■ Exercise description: Copy out each of the following lines word for word, leaving out the pictures.

■ Information supplied:

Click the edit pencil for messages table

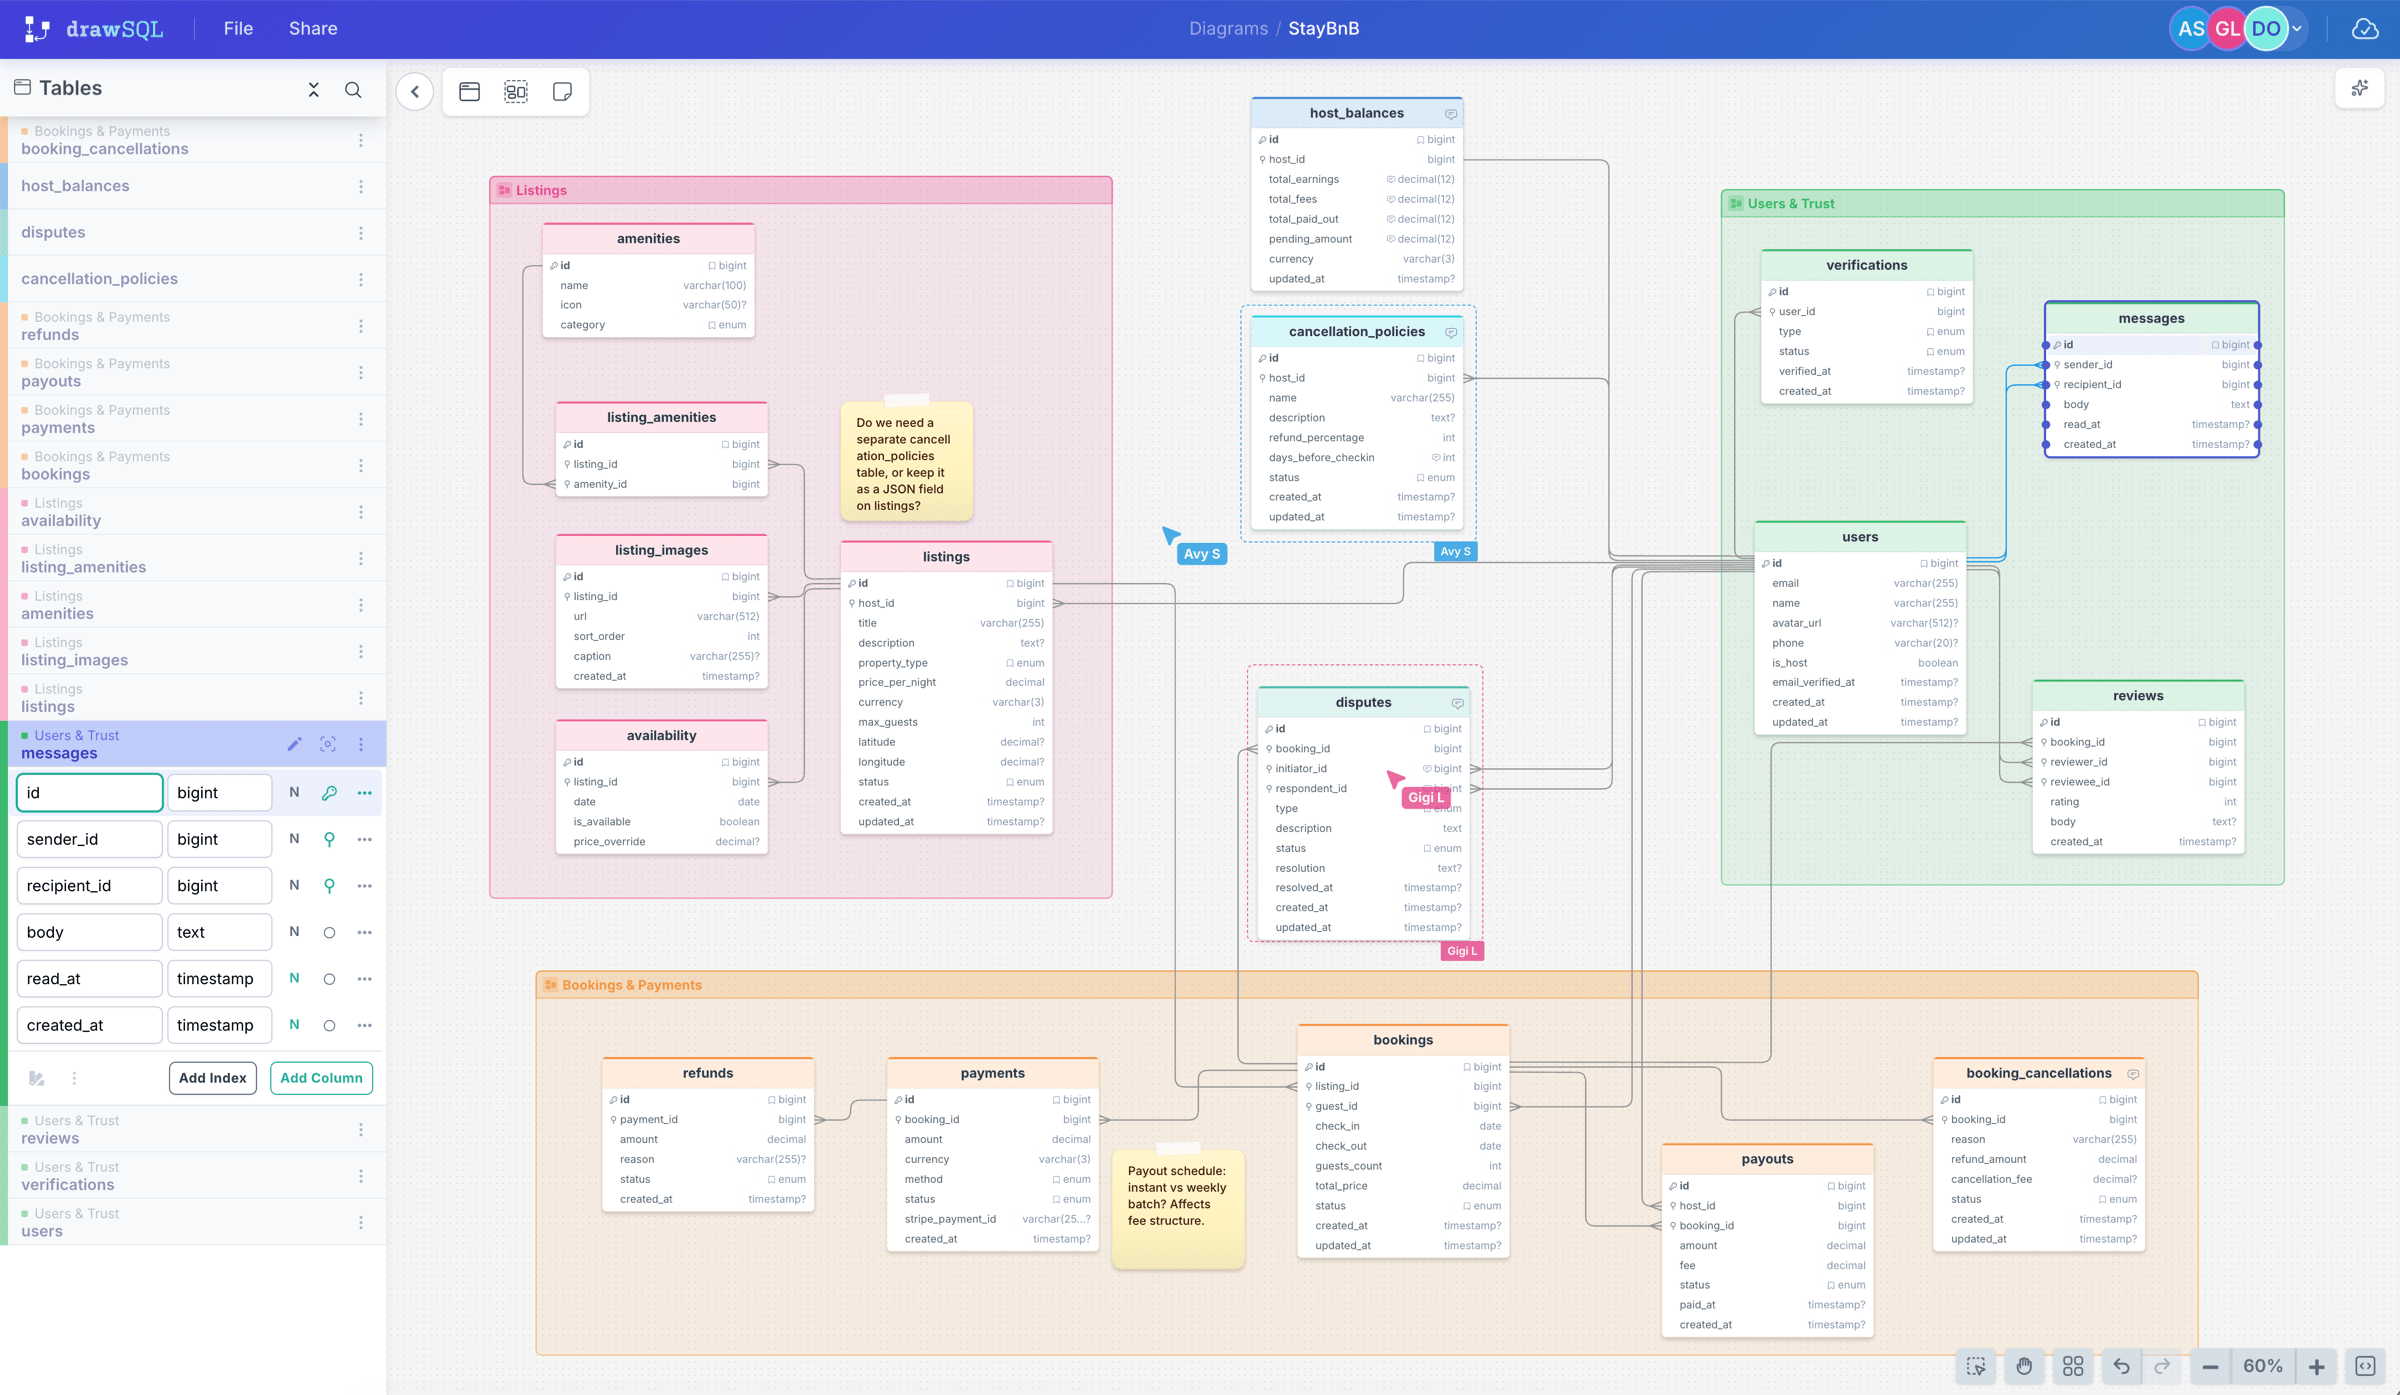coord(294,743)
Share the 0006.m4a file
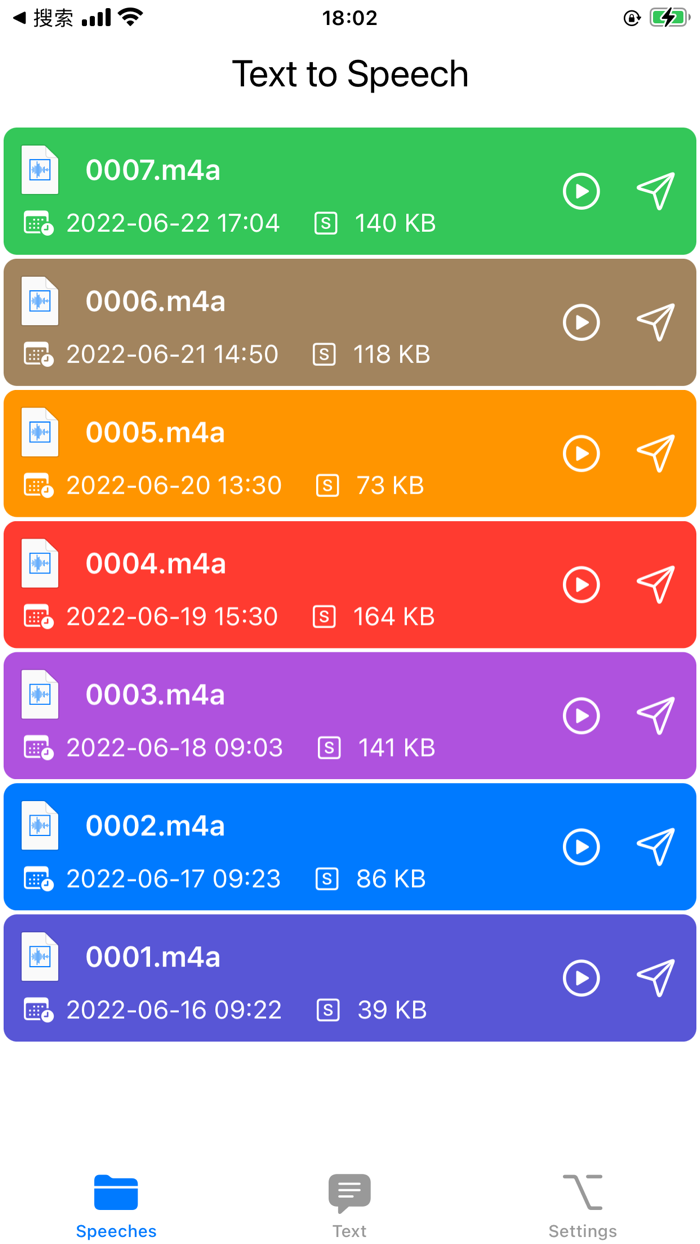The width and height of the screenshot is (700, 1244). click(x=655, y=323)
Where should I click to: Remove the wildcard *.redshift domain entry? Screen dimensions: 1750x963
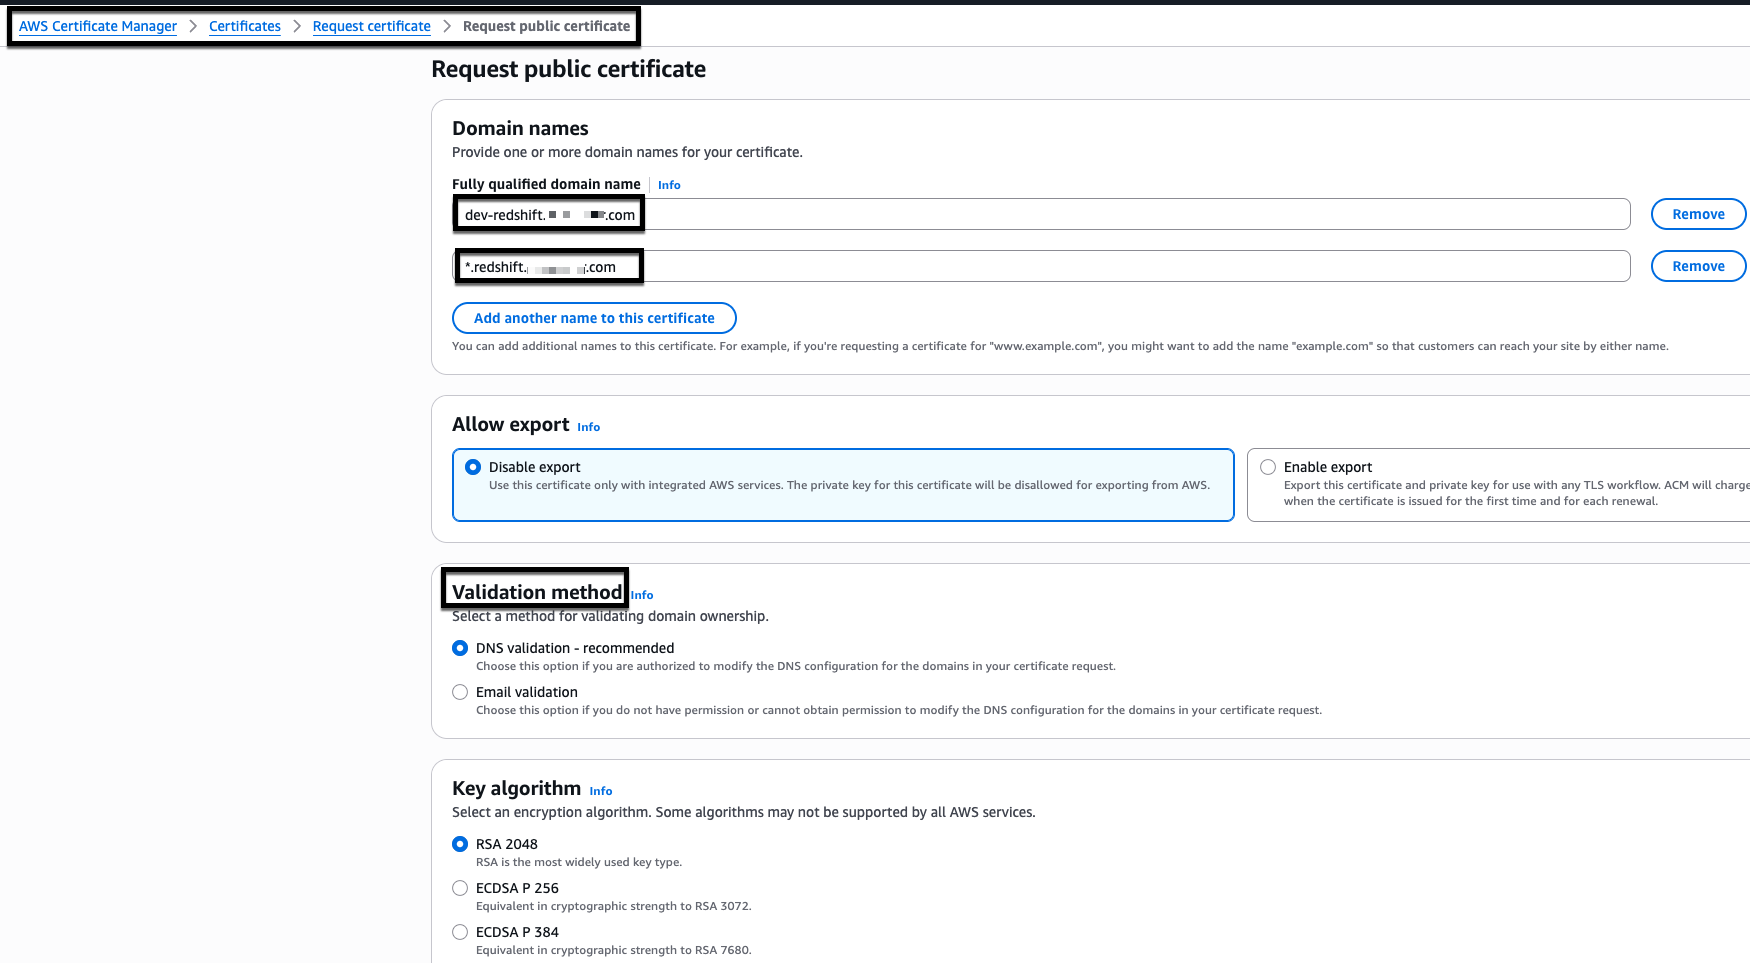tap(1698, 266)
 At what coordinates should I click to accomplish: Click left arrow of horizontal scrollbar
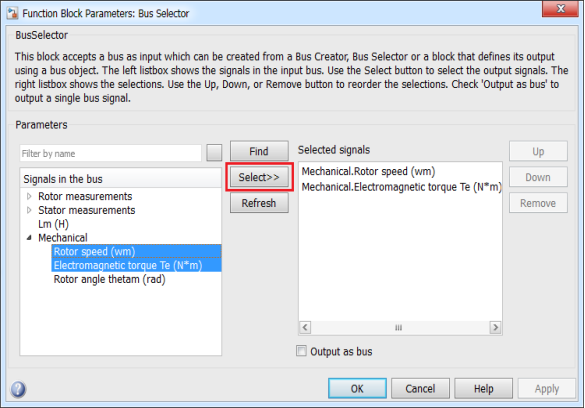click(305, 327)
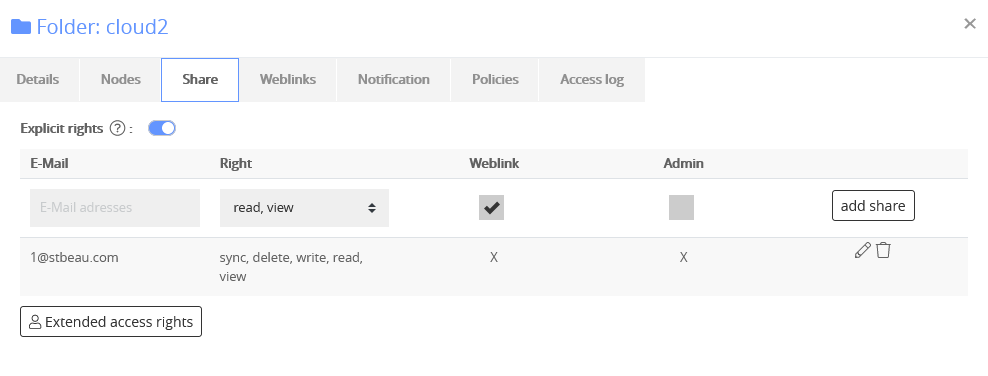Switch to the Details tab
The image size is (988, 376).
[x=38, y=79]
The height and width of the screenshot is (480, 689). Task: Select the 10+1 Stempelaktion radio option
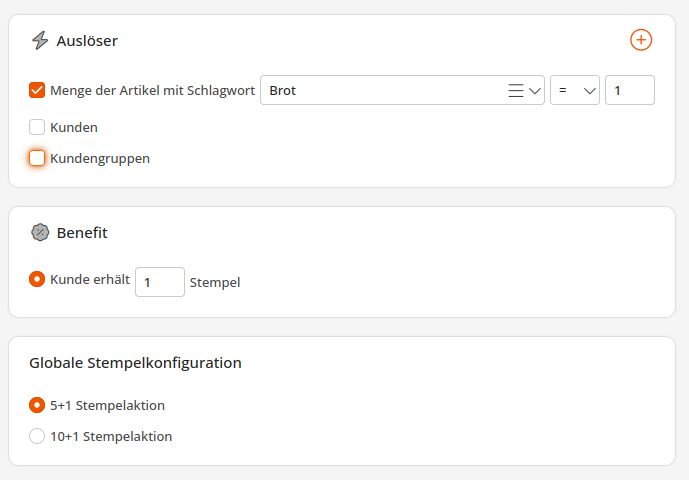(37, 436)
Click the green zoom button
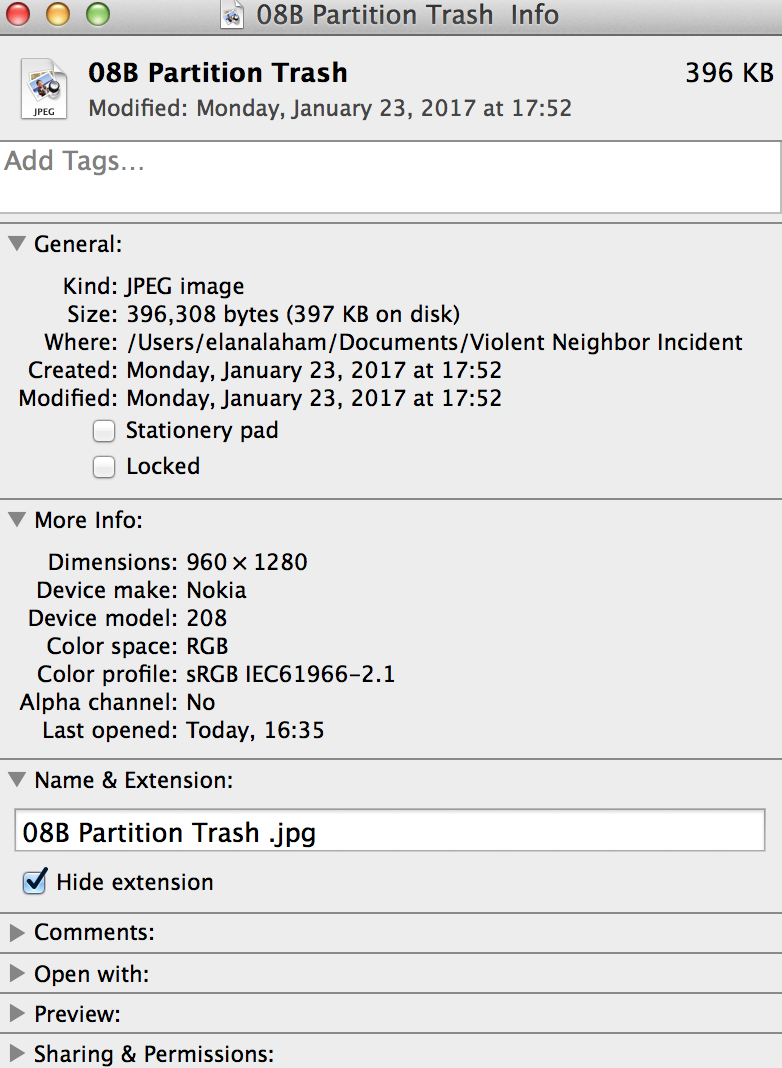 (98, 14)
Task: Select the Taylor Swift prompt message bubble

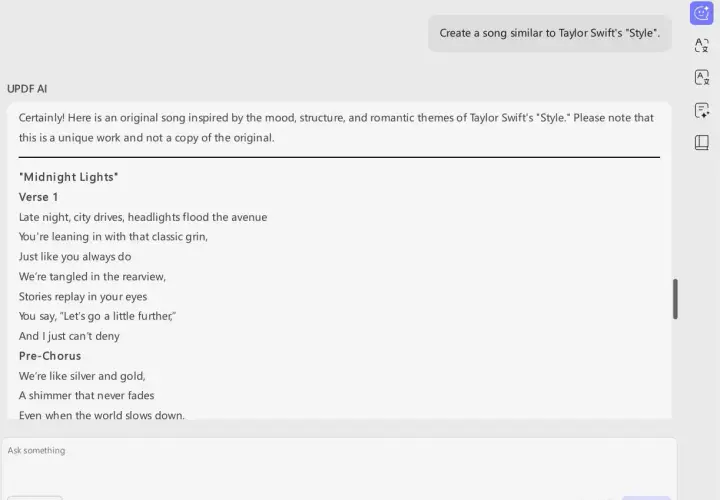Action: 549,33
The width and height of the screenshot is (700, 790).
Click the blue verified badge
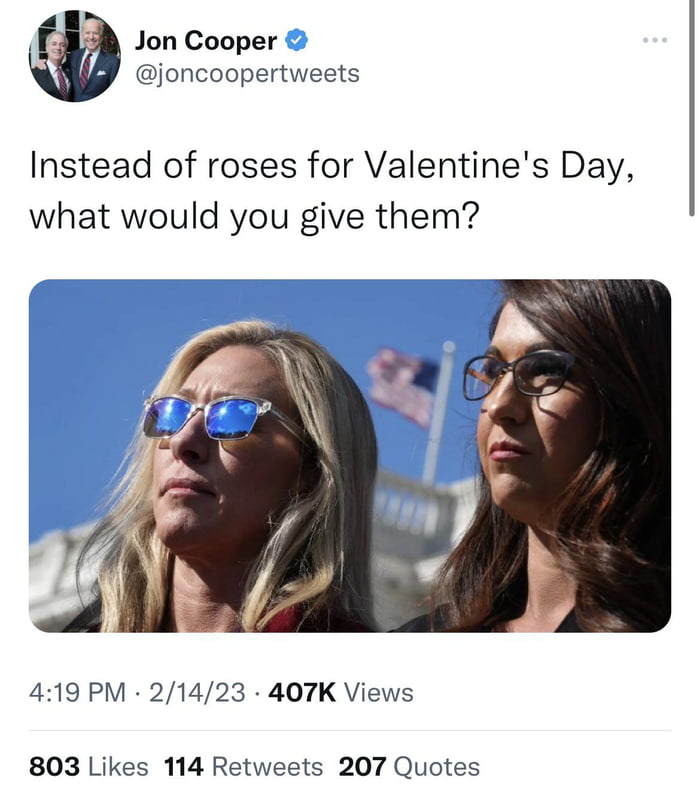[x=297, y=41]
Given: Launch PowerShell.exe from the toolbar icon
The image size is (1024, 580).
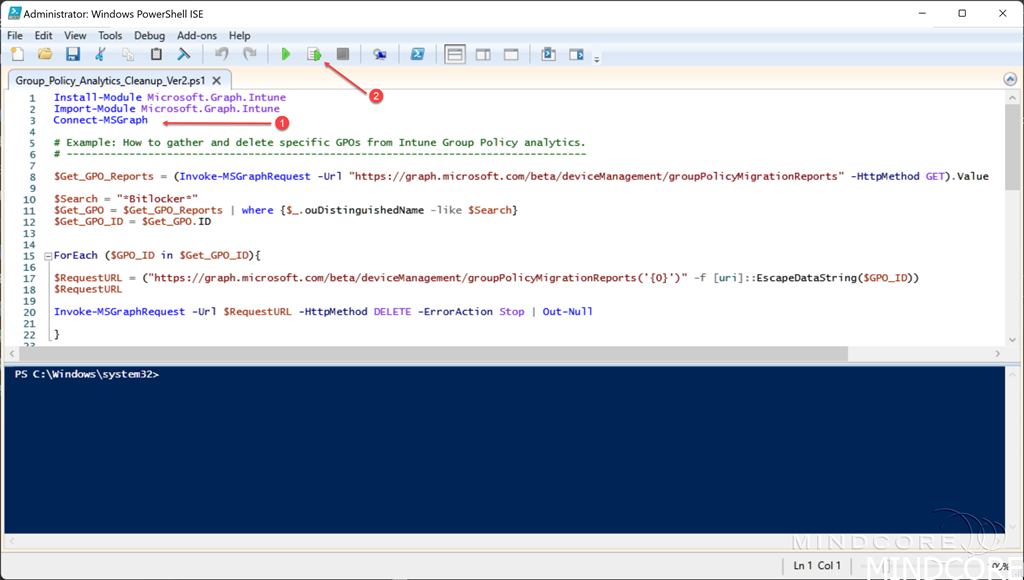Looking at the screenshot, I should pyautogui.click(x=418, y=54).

■ Correct answer:
Click the edit pencil for messages table

coord(294,743)
Share the 0006.m4a file
The width and height of the screenshot is (700, 1244). click(x=655, y=323)
Where should I click to: Remove the wildcard *.redshift domain entry? Screen dimensions: 1750x963
tap(1698, 266)
 At what coordinates should I click to accomplish: Click left arrow of horizontal scrollbar
click(305, 327)
Switch to the Details tab
The image size is (988, 376).
[x=38, y=79]
The height and width of the screenshot is (480, 689). Task: Select the 10+1 Stempelaktion radio option
(37, 436)
Click the green zoom button
 (98, 14)
Task: Select the Taylor Swift prompt message bubble

Action: 549,33
The width and height of the screenshot is (700, 790).
Click the blue verified badge
[x=297, y=41]
Given: Launch PowerShell.exe from the toolbar icon
The image size is (1024, 580).
Looking at the screenshot, I should pyautogui.click(x=418, y=54).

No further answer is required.